Biais d'omission
Préférer l'inaction même quand l'action causerait moins de tort
Qu'est-ce que c'est?
Le biais d'omission est la tendance à juger les actions nuisibles comme moralement pires que les omissions tout aussi nuisibles (défauts d'agir). Nous nous sentons moins responsables des mauvais résultats causés par l'inaction que par l'action, même quand les conséquences sont identiques. Des expériences de pensée classiques illustrent cela : la plupart des gens trouvent plus acceptable de laisser quelqu'un mourir en n'intervenant pas que de causer activement sa mort, même quand le résultat est le même. Ce biais a des implications significatives. En médecine, les médecins peuvent être plus réticents à recommander des traitements ayant des risques connus qu'à recommander l'inaction qui produit le même risque statistique de préjudice. Dans les organisations, les managers peuvent tolérer des situations qui se détériorent (omission) tout en étant réticents à prendre des actions qui pourraient causer une perturbation comparable. Le biais a probablement évolué parce que les actions sont plus traçables aux individus que les omissions, créant une plus grande responsabilité sociale. Mais il mène à des décisions sous-optimales quand l'inaction est en réalité plus nuisible. Surmonter le biais d'omission nécessite de comparer explicitement les conséquences de l'action versus l'inaction et de reconnaître que "ne rien faire" est lui-même un choix avec des conséquences.
Exemple
Ne pas intervenir dans une dynamique d'équipe toxique parce que vous ne l'avez pas "causée." Éviter une conversation difficile qui préviendrait un plus grand tort.

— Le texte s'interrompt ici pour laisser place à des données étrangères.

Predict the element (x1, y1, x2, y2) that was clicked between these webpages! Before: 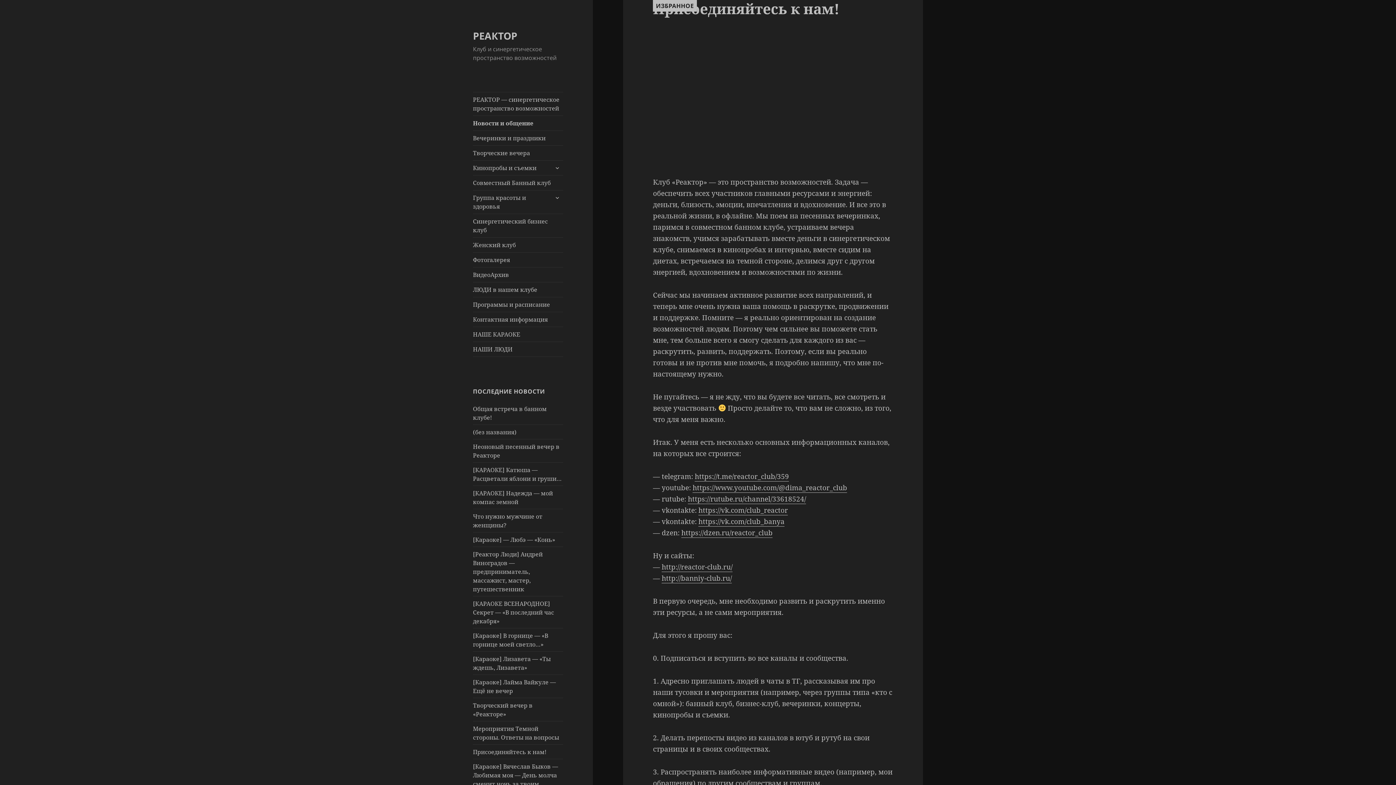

Laisser les problèmes s'envenimer plutôt que les traiter.
Références
Spranca, M., Minsk, E., & Baron, J. (1991). Omission et commission dans le jugement et le choix. Journal of Experimental Social Psychology, 27(1), 76-105.

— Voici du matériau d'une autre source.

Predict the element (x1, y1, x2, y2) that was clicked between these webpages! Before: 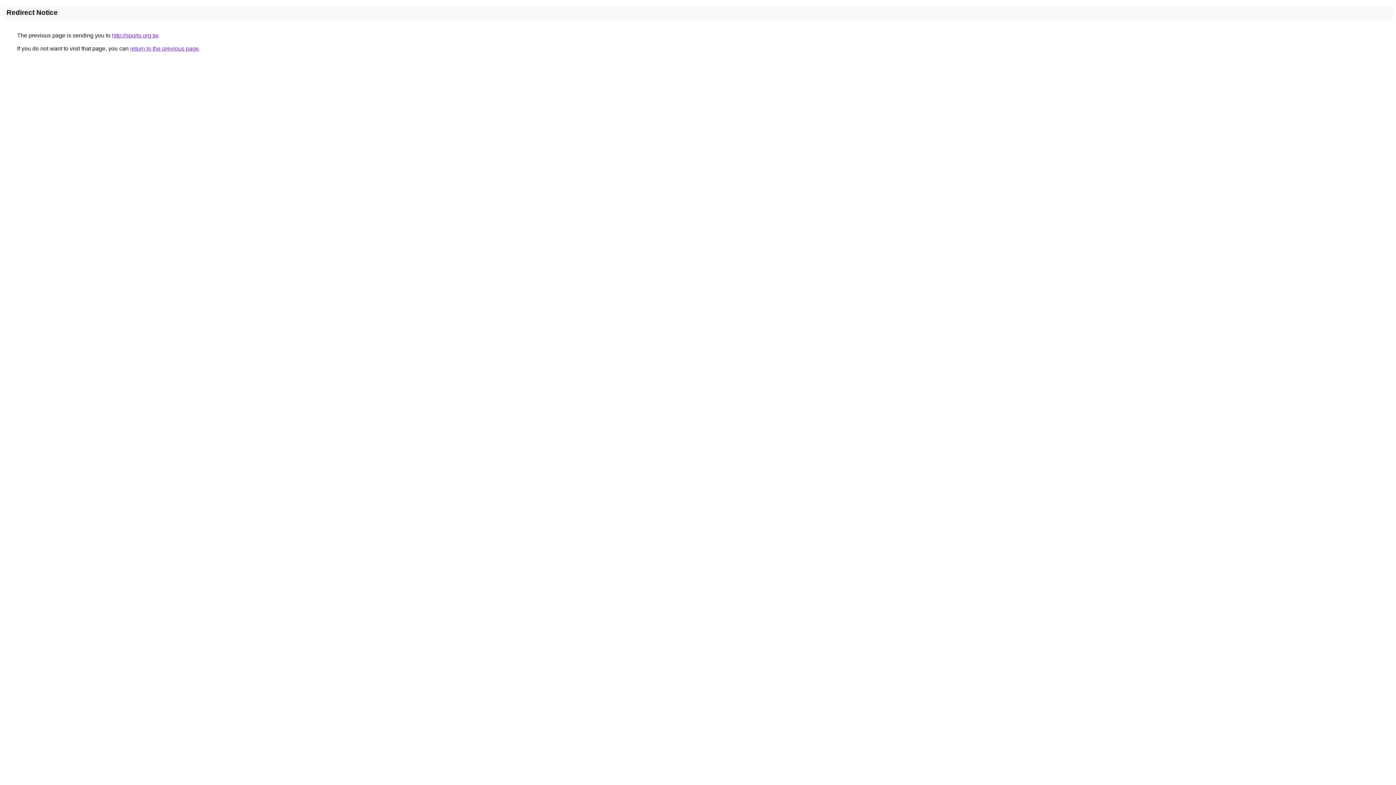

Ritov, I., & Baron, J. (1992). Les biais du statu quo et d'omission. Journal of Risk and Uncertainty, 5(1), 49-61.
Baron, J., & Ritov, I. (2004). Le biais d'omission, les differences individuelles et la normalite. Organizational Behavior and Human Decision Processes, 94(2), 74-85.
Comment l'éviter
L'inaction est-elle vraiment meilleure que l'action ici ?
Quel mal résulte du fait de ne pas agir ?
Est-ce que j'évite l'action juste pour me sentir moins responsable ?
Jugerais-je l'inaction de quelqu'un d'autre comme je juge la mienne ?
Quelle est la valeur attendue d'agir vs. de ne pas agir ?
Comparez objectivement les résultats de l'action vs. l'inaction.
Considérez l'inaction comme un choix actif avec des conséquences.
Formulez les deux options comme des actions : "choisir d'agir" vs. "choisir de ne pas agir".
Calculez le regret pour les scénarios d'action et d'inaction.
Reconnaissez que ne rien faire est quand même une décision avec un poids moral.